TEXT SECTION →

The Crank: ‘Caught’ Program Notes (11/1/12 Screening)

The Crank is a graduate student organization that runs weekly screenings of the UCLA Film & Television Archive’s extensive holdings. The Crank shows films that either are not widely available on video or are such spectacular specimens of nitrate and celluloid that merely to see them on a television set would be a crime both to the student of film and to the canon of film history.

In 1946 Max Ophuls was brought on to direct Vendetta (1950) after the film’s director, Preston Sturges, left to focus on another project. The film would have been the German-born director’s first American feature, but he was replaced after one week. Accounts of the event vary: Sturges claims that producer Howard Hughes did not want to employ a “foreigner,” while others claim Hughes was frustrated by Ophuls’s slow shooting schedule. The experience left Ophuls with a rather poor opinion of Hughes, and three years later Ophuls directed Caught (1949), a film inspired, at least in part, by the brief time he spent working for Hughes.

Caught was the last film made by the independent company Enterprise Productions. Enterprise had the rights to the book Wild Calendar, which Ophuls was slated to direct. Originally meant as a Ginger Rogers vehicle, the story was changed quite dramatically under Ophuls’s supervision. Screenwriter Arthur Laurents recalls meeting with the director about the script: “When I met with Ophuls, he said, ‘I don’t want to do that story, I want to do the Howard Hughes story.’ I asked why. He said, ‘Because I hate Hughes.’” The feeling was likely mutual, as Hughes frequently referred to the director simply as “the oaf.”

Oddly enough, the two actors wanted for the film, Robert Ryan and Barbara Bel Geddes, were under contract to Hughes himself at the time, meaning Hughes had to review the script. To everyone’s surprise, Hughes approved it on the condition that his character was made slightly less like him. Years later, Robert Ryan told an audience at UCLA that “Howard knew all about it and even encouraged me to ‘play him like a son of a bitch.’”

TASK A →
In the program notes, what nickname did Hughes frequently use for Ophuls?

DATASET RECORDS →
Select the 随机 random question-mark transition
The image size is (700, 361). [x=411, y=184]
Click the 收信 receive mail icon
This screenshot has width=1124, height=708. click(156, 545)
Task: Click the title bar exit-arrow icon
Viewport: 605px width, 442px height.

TASK B →
Please write out the entries from the line containing "Click the 收信 receive mail icon" through the end of the entries, inclusive, keeping every line as it stands.

TASK SOLUTION A →
Hughes frequently called him "the oaf."

TASK SOLUTION B →
Click the 收信 receive mail icon
This screenshot has width=1124, height=708. click(156, 545)
Task: Click the title bar exit-arrow icon
Viewport: 605px width, 442px height.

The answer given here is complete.